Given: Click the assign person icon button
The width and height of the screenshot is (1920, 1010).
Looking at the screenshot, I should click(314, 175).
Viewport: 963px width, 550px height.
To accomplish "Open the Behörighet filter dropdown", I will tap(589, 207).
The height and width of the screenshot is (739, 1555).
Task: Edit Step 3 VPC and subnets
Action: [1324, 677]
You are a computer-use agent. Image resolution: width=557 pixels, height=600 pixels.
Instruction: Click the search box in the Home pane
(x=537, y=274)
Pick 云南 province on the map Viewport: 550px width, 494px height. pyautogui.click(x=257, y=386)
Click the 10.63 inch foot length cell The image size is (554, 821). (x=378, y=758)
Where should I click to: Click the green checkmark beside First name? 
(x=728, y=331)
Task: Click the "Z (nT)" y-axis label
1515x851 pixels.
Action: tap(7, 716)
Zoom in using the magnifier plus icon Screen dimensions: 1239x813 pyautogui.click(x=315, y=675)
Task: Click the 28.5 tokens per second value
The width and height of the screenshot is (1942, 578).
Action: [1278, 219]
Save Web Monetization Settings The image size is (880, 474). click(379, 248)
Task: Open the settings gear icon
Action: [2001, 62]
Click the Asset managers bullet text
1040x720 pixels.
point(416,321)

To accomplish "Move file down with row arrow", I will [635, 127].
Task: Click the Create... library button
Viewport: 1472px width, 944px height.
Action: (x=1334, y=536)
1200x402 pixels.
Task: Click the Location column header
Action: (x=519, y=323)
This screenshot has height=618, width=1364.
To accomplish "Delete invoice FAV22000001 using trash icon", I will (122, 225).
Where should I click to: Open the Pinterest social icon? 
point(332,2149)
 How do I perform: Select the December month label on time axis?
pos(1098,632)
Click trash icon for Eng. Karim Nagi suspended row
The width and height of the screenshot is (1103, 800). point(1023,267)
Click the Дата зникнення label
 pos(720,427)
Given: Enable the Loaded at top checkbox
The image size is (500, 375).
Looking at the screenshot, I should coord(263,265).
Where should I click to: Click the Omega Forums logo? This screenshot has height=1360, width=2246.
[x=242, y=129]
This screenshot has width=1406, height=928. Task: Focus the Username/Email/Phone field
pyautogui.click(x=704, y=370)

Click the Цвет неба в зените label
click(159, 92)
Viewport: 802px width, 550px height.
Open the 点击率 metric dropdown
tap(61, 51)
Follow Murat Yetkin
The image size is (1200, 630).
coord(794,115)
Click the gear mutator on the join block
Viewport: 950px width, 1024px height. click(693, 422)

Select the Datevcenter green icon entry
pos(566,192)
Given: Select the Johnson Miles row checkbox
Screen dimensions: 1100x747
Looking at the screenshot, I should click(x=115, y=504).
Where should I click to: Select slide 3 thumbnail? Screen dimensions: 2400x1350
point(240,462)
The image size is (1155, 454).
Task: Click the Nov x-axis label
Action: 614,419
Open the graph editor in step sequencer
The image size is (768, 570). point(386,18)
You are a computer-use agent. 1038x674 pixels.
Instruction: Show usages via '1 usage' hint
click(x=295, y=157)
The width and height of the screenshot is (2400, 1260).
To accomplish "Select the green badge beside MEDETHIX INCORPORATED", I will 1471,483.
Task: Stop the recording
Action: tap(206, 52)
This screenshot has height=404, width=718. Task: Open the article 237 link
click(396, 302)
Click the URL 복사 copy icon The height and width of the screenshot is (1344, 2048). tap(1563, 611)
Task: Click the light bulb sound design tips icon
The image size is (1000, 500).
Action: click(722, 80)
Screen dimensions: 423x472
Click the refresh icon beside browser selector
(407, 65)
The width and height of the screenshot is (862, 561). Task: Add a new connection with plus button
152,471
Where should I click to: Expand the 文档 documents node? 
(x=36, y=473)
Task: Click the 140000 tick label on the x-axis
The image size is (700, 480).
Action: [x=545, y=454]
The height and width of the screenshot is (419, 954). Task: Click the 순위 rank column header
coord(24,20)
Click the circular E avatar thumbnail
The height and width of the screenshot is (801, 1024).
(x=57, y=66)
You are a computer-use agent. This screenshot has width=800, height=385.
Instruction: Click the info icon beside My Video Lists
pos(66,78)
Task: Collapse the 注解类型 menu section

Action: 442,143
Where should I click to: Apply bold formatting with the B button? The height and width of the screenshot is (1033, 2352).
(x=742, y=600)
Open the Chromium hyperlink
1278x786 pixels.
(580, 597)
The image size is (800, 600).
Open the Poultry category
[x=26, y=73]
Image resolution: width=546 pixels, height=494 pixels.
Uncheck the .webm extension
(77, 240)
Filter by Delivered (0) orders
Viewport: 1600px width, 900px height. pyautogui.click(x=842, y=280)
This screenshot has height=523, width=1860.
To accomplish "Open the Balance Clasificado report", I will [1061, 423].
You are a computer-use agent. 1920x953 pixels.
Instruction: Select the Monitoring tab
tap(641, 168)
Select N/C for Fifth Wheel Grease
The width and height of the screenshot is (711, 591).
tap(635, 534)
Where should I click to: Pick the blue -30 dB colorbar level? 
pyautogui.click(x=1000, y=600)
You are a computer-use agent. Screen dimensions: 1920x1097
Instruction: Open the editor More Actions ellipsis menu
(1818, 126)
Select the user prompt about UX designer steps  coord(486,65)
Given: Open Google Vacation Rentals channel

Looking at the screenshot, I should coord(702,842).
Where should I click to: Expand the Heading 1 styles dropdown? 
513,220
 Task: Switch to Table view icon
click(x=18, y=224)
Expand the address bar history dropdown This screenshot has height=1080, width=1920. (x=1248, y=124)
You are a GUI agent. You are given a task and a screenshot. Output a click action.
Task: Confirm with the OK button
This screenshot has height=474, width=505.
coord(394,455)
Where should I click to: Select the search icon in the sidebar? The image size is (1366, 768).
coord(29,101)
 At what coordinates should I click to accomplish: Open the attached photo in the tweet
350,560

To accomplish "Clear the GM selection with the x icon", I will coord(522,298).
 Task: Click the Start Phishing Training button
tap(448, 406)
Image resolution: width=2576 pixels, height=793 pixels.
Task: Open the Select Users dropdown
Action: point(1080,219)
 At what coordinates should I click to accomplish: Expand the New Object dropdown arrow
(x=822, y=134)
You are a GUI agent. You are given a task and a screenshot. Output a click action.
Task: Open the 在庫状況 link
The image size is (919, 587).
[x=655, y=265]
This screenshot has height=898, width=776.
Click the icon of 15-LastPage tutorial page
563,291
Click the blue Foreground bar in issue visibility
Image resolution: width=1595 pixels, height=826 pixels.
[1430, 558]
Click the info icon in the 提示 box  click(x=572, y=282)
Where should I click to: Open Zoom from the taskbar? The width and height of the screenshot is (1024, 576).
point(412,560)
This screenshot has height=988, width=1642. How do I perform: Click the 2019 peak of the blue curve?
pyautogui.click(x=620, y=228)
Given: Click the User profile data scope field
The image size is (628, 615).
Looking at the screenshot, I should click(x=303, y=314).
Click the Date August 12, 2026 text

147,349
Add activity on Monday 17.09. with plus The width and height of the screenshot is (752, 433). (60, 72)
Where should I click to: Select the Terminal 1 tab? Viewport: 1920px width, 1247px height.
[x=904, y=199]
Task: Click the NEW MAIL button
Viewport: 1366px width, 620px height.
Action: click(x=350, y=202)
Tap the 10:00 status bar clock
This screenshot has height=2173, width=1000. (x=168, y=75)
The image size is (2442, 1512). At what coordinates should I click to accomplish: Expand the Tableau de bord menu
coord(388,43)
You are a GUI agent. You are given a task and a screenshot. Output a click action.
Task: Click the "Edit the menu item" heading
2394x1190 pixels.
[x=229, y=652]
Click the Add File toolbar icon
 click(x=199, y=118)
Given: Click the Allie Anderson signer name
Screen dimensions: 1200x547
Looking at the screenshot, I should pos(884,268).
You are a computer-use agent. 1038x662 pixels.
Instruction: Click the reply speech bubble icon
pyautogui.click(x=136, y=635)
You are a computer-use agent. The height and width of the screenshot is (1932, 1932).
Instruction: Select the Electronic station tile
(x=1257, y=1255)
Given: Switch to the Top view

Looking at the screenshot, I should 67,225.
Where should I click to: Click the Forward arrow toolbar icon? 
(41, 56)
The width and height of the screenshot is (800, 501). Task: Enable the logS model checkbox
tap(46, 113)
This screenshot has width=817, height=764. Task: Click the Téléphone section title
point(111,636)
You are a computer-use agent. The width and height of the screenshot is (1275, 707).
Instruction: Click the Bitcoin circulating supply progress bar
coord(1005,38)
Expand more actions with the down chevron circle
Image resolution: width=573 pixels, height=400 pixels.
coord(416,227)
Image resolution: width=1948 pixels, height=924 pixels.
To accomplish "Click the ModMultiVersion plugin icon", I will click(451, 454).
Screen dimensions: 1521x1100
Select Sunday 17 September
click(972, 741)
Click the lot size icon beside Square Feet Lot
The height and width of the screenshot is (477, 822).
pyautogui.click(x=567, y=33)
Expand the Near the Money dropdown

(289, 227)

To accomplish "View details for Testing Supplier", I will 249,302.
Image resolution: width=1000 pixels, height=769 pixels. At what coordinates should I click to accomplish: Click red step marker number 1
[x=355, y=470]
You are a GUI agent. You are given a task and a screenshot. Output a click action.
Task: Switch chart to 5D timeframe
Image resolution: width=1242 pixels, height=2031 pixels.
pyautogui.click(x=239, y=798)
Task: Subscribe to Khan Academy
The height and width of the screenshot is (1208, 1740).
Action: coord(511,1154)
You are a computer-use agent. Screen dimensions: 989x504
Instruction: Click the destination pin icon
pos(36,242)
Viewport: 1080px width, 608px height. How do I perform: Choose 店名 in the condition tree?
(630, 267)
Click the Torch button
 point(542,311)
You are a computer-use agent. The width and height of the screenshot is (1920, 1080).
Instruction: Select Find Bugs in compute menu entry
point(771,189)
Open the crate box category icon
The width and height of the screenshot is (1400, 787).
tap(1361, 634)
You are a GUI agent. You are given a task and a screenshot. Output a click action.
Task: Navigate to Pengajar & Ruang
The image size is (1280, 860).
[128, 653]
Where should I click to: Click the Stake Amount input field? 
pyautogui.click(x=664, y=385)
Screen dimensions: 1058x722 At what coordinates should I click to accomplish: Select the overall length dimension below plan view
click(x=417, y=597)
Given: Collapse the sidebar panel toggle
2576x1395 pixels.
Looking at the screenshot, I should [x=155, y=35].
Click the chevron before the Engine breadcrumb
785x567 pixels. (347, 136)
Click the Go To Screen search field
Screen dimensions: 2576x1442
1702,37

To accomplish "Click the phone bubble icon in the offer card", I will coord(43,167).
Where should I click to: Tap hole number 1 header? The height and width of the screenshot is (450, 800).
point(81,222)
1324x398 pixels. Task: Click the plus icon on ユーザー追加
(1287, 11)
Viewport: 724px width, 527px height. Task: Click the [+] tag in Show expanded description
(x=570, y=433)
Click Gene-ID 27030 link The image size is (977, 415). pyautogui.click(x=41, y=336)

- [Exercise] List the rows above as a numbered list, starting with the very first row and going on through the row that contains "(x=537, y=274)". Leave out any blank lines.

- [Complete answer]
1. Given: Click the assign person icon button
2. The width and height of the screenshot is (1920, 1010).
3. Looking at the screenshot, I should click(314, 175).
4. Viewport: 963px width, 550px height.
5. To accomplish "Open the Behörighet filter dropdown", I will tap(589, 207).
6. The height and width of the screenshot is (739, 1555).
7. Task: Edit Step 3 VPC and subnets
8. Action: [1324, 677]
9. You are a computer-use agent. Image resolution: width=557 pixels, height=600 pixels.
10. Instruction: Click the search box in the Home pane
11. (x=537, y=274)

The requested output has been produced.